Use of eat-5 as a selection marker for transgenics

eat-5 encodes a Caenorhabditis elegans innexin, a component of gap junctions between the muscle cells in the pharynx. The eat-5 null worms grow normally on an easy-to-eat strain of E. coli, HB101, but arrest as L1s on a harder-to-eat strain, DA837, a derivative of OP50. This difference in growth on two E. coli strains makes eat-5 a convenient co-transformation marker. This is particularly useful for situations when rol-6 is not good because the movement phenotype is studied. The gene of interest is co-injected into the eat-5(ad1402) null strain DA1402 with the genomic fragment containing the eat-5 gene, and the injected worms are transferred on the DA837 E. coli. Only transgenic F1s will grow. (It is important to use the null allele ad1402--mutants carrying the weak allele ad464 can grow on DA837.) Once the transgenic strains are isolated, they can be maintained on DA837, so a population of adult transgenic worms is easily obtained. If non-transgenic sibs are needed for controls, a transgenic worm can be transferred on HB101, so that non-transgenics can grow. In this case, however, a second marker, such as GFP, is needed to identify transgenics.

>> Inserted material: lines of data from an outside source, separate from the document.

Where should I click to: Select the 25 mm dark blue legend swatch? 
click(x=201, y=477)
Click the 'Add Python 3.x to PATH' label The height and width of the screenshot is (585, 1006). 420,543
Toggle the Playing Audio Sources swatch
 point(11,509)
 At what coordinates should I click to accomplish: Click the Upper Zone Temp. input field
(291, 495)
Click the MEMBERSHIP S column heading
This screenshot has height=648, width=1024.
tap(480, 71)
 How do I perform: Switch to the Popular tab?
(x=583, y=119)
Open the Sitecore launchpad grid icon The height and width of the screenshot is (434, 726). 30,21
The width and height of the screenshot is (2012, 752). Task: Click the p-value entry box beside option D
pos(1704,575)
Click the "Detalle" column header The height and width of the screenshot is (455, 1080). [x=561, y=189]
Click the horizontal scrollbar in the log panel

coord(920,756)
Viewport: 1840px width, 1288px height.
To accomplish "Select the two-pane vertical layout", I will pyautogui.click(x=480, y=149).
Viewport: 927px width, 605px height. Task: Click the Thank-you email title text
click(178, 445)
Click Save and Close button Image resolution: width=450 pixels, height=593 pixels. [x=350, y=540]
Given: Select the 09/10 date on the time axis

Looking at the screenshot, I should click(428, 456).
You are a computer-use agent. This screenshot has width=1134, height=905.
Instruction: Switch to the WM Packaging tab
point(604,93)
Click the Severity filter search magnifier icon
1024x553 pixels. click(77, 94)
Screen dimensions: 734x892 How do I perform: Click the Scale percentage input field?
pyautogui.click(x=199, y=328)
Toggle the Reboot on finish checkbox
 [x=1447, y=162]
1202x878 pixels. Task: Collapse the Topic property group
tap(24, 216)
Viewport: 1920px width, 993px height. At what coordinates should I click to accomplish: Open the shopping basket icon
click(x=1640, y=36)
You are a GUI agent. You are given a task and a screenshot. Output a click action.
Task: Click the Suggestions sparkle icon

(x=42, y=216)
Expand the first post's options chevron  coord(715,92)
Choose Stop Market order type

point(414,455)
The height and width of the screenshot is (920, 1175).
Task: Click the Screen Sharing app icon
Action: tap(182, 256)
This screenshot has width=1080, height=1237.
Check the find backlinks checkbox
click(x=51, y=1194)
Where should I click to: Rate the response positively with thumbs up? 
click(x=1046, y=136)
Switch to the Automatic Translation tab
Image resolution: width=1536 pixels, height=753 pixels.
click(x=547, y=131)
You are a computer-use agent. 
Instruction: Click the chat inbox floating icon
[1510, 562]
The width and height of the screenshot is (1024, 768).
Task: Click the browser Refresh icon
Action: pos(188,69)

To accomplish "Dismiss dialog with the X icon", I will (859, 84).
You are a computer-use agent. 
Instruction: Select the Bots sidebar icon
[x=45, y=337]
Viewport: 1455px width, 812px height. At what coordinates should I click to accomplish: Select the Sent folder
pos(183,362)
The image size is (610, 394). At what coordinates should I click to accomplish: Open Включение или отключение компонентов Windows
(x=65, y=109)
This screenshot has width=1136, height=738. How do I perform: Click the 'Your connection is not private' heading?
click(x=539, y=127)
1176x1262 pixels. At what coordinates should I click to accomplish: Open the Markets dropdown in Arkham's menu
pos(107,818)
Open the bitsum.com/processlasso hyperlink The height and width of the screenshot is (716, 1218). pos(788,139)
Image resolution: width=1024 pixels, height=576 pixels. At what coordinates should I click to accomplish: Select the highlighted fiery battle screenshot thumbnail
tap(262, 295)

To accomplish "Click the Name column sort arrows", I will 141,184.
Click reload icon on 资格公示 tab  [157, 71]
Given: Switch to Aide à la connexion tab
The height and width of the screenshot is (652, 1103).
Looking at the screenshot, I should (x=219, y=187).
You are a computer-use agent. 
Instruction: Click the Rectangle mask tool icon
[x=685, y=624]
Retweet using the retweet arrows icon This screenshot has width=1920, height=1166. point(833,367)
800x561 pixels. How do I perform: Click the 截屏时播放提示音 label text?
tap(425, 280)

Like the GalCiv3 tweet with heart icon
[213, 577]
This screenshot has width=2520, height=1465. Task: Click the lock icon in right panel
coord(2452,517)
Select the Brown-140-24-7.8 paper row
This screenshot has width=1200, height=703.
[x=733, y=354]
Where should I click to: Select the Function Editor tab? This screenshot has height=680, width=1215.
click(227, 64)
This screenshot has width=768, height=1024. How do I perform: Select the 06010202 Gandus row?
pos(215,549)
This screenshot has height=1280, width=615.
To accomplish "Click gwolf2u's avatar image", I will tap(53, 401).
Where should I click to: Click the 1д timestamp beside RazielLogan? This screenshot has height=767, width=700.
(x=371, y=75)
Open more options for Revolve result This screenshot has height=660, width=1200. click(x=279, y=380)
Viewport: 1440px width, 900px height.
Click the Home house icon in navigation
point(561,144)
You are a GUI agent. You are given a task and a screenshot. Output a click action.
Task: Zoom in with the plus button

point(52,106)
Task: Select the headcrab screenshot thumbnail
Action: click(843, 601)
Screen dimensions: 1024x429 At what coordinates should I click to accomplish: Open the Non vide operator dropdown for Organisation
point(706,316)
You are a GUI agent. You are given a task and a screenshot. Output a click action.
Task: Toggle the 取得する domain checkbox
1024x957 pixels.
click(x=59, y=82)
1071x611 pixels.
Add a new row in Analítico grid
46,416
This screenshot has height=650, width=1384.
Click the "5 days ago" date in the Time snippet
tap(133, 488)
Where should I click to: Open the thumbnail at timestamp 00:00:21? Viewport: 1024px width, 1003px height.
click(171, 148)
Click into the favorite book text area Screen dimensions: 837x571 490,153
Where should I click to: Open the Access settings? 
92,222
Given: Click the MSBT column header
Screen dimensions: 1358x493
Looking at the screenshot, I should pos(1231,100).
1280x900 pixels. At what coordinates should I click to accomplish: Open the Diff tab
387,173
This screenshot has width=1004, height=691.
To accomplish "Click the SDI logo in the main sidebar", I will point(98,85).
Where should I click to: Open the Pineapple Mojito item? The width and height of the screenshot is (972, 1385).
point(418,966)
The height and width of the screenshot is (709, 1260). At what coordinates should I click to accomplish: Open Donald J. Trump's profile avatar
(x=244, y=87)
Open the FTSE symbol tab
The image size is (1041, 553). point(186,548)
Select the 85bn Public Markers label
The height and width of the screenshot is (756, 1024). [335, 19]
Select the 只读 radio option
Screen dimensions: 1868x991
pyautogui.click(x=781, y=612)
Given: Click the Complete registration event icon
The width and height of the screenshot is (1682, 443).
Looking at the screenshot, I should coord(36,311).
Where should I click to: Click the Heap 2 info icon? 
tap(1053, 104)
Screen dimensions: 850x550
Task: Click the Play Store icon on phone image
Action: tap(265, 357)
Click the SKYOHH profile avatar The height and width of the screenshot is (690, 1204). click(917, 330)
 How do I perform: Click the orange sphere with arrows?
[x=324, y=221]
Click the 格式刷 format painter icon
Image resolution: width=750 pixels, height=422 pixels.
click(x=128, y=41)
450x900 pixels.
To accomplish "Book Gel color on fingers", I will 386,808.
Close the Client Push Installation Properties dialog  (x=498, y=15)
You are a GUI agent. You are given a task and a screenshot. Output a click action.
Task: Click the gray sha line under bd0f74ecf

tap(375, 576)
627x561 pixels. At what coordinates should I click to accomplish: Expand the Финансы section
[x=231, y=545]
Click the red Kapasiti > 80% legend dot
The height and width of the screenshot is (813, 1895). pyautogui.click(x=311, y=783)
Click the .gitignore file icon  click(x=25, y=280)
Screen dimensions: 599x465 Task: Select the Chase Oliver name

We tested this idea by co-injecting three constructs into DA1402: a constitutively active glr-1 receptor under its own promoter, glr1::glr1(Ala->Thr), which is known to cause an increased reversal frequency phenotype, myo2::GFP (pPD118.33), to have an additional label for the transgenics, and a genomic eat5::eat5 fragment generated by PCR. Several dozens transgenic lines were established on DA837. Because all adult worms on DA837 are transgenics, it was very easy to see the increased reversal frequency phenotype by looking at the population of worms.